エヴァは危うく倒れそうになったところをなんとか踏みとどまったが、おおきな音と、列からかなりはみ出し、四つ隣のクラスの子まで注目を受けてしまった。
どことも知れない漆黒の密室に青白く浮かび上がるディスプレイの前に、男女が立っていた。一人は裾が地面につきそうなほど長い白衣を着、丸眼鏡をかけて、普通の何倍も大きいキーボードのようなものに高速で打ち込んでいく。もう一人は闇にまぎれ、満足そうな顔だけがぽぅっと浮かび上がっているようであった。
「中の様子はどうだ?」
「ん?ああ、予定通りほとんどの学校は午前中に終わって、もう部活も終わったとこもあるわね」
「作戦決行の十五時まで後三分か……」
「ええ。
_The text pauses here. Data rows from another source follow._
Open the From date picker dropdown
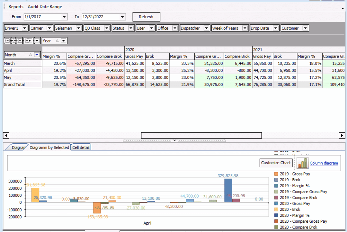This screenshot has height=232, width=347. coord(64,17)
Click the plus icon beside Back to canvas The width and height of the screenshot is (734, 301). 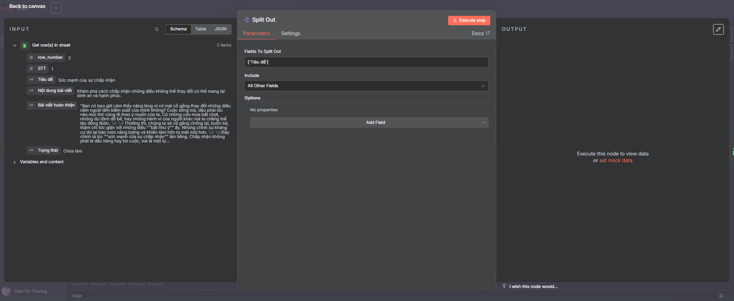56,8
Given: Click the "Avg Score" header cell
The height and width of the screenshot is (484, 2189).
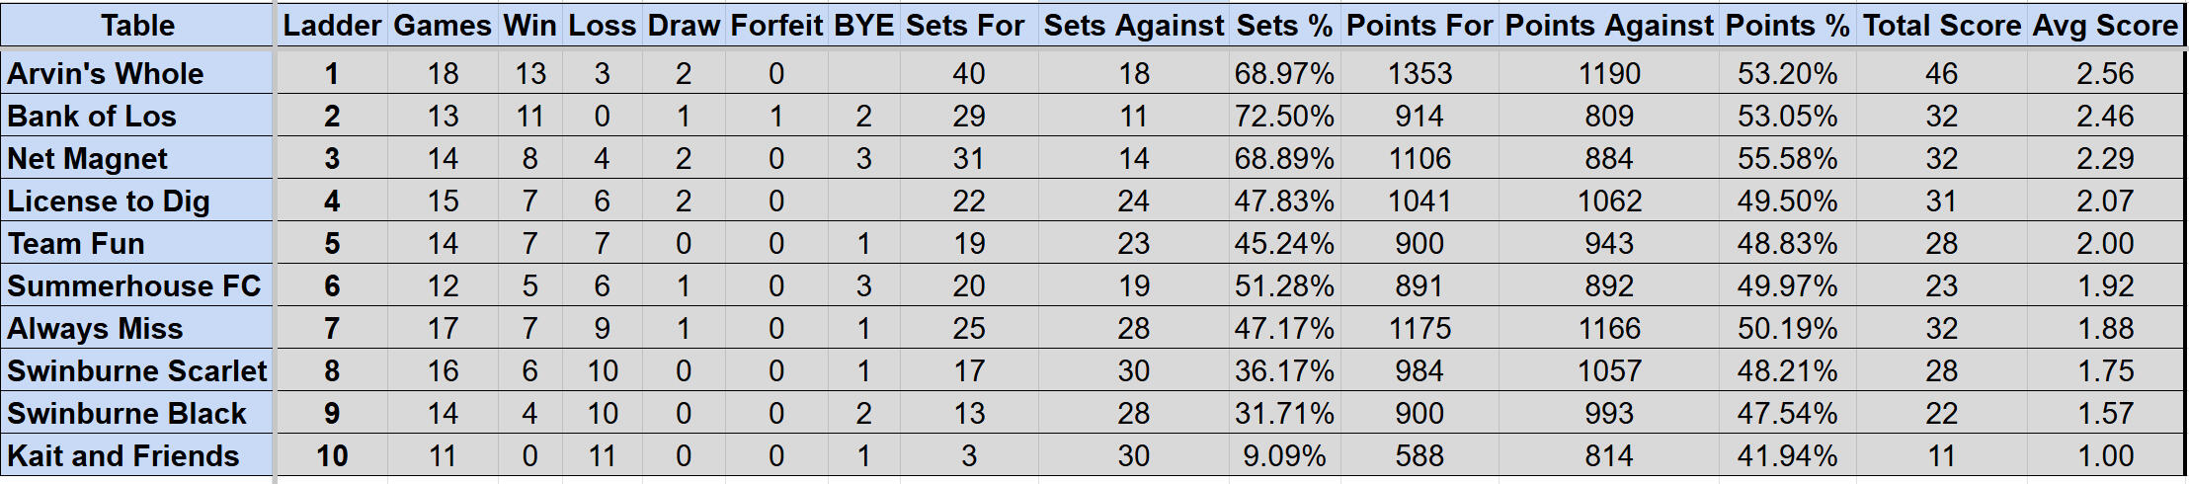Looking at the screenshot, I should [2105, 26].
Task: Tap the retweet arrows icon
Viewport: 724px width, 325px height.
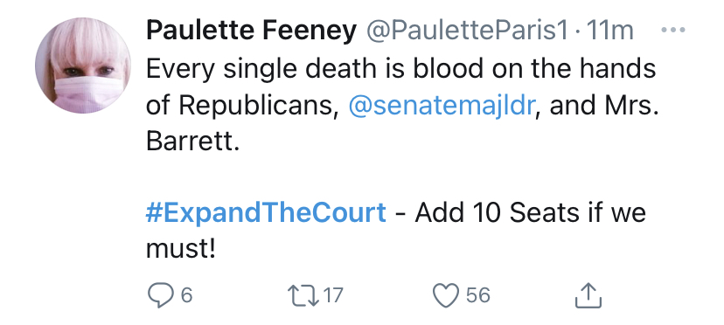Action: coord(303,295)
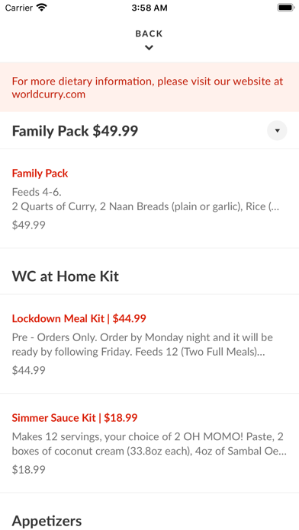Image resolution: width=299 pixels, height=530 pixels.
Task: Tap the Simmer Sauce Kit price $18.99
Action: click(x=28, y=470)
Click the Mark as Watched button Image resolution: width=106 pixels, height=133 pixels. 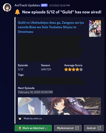click(33, 128)
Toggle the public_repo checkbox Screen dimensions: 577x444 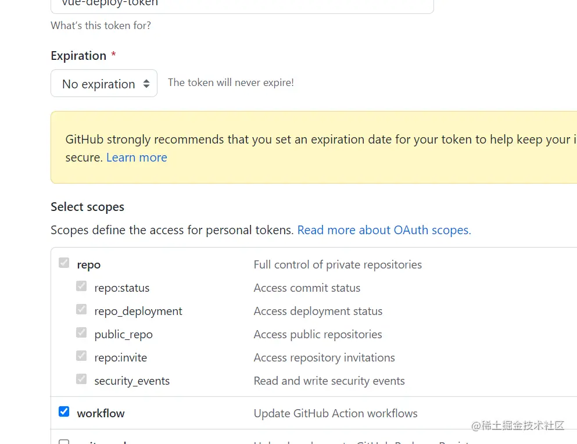tap(81, 333)
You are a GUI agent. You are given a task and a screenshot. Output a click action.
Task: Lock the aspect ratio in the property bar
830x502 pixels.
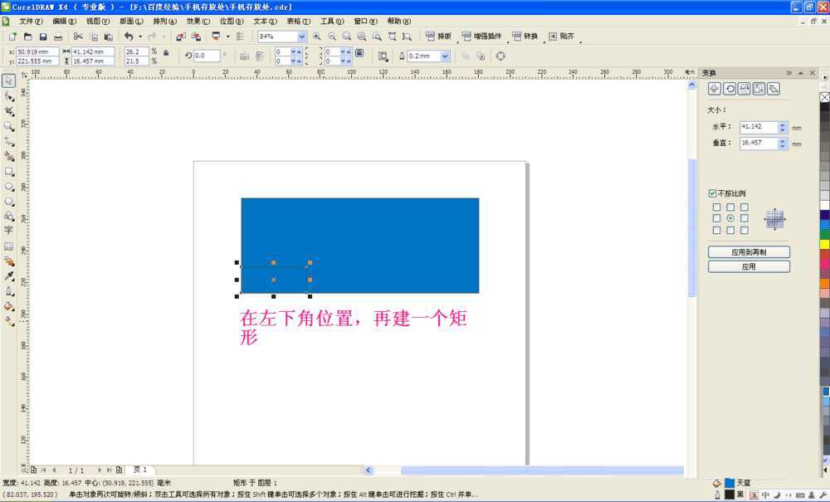pos(166,52)
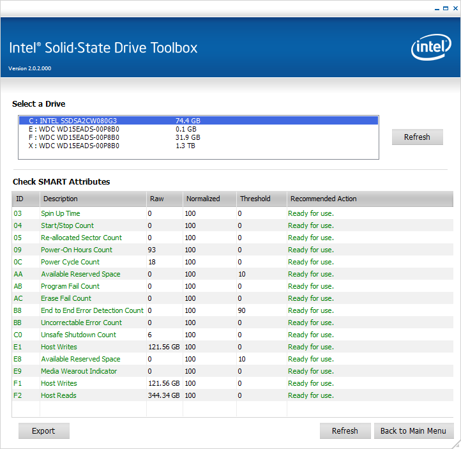The image size is (461, 449).
Task: Click the Threshold column header
Action: click(x=261, y=199)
生徒や一般人もいい感じになってるわ」
すると、男は少し間を置き、
「それにしてもこんな作戦で本当に大丈夫かね?」
本当に心配しているのかどうか、分からない調子で話しかける。
「んん?だぁいじょうぶだって!私に任せておきなさいって」
カタカタと打ち続けていた手を止め、に~ぃっと笑みを浮かべ、子供のように嬉々とした低い声で、
「で~きた」
そして、ゆっくりとEnterと書かれたボタンの上に持っていく。
「さぁ~て、そっちの準備はいい?」
「ああ。後十秒だな」
「じゃあ、おっぱじめるとしますか……麻良等潰しをね」
あっけなくそのボタンは押された。